Hauset: Freiwillige rupfen Indisches Springkraut aus

Das Indische Springkraut wuchert an mehreren Orten in Ostbelgien. Ein Hotspot ist der Rotsiefbach in Hauset. Dort verdrängt die invasive Pflanze heimische Pflanzenarten und schadet der Qualität des Baches. Am Wochenende haben sich Freiwillige zum Schutz der Natur aufgemacht und Indisches Springkraut ausgerupft.

Das Indische Springkraut lässt sich wegen seiner flachen Wurzeln leicht ausrupfen (Bild: Chantal Scheuren/BRF)

Das Indische Springkraut lässt sich wegen seiner flachen Wurzeln leicht ausrupfen (Bild: Chantal Scheuren/BRF)

Der Rotsiefbach plätschert vor sich hin – in schönster Natur und umgeben von sattem Grün. Doch die Idylle ist getrübt. Unter den heimischen Pflanzen wächst Indisches Springkraut und bedroht die Artenvielfalt.

Freiwillige Helfer entfernen den Schädling in Hauset an der Flög. Gaby Borst ist Mitglied von Aves Ostkantone Raeren und hilft mit. „Das Problem ist, dass es zwar für Bienen eine ganz tolle Pflanze ist, deswegen haben es die Imker mal vor vielen Jahren nach Europa geholt, aber wenn es ausgeblüht hat – daher der Name „Springkraut“ -, springen von einer Pflanze circa 5.000 Samen“, erklärt sie. „Wenn man es nicht rupfen würde, wächst irgendwann nur noch dieses Indische Springkraut und die anderen Pflanzen,wie der Waldziest, hätten keinen Platz mehr zu wachsen.“

Der Flussbeauftragte der Wallonischen Region, Patrick Rixen, geht die Ufer regelmäßig ab. Er hat die Gemeinde Raeren informiert, dass zu viel Indisches Springkraut an den Uferböschungen wächst.

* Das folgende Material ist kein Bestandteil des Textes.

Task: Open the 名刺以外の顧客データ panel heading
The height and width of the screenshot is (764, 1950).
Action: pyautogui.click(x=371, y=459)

Mitte Juli ist der ideale Zeitpunkt, um der Pflanze zu Leibe zu rücken. Denn ab August trägt das Springkraut rosa Blüten und vermehrt sich rasant. „Wenn dann der Samen in den Bachlauf gerät, können sie sich sehr gut weiterverbreiten“, erklärt Christine Kirschfink, Umweltschöffin von Raeren. „Deshalb legt der Flussvertrag ein besonderes Augenmerk darauf, die Pflanzen in der Nähe der Bachläufe zu entfernen. So kann es sich nicht weiter flussabwärts verbreiten.“

Bevor man Pflanzen entfernt, sollte man sicher gehen, dass es sich tatsächlich um Indisches Springkraut handelt. Vor der Blütezeit ist die hohlstielige Pflanze ganz grün, sagt Christine Kirschfink. „Es ist schon so weit gewachsen, dass man es gut erkennen kann. Es wächst relativ hoch, hat gezackte Blätter und an einem Punkt des Stiels wachsen jeweils drei Blätter.“

Natürlich wächst es auch in Gärten und am Wegesrand, von dort verbreitet es sich aber weniger schnell. Für Menschen ist das Indische Kraut ungefährlich. Es wurzelt flach und lässt sich mit einem Ruck aus der Erde entfernen. „Am besten einfach mit der Wurzel ausreißen, den Wurzelteil entfernen und der kann dann einfach auf den Boden gelegt werden. Der restliche Stiel wird gebrochen, so dass daraus nichts Neues mehr wachsen kann“, erklärt Christine Kirschfink.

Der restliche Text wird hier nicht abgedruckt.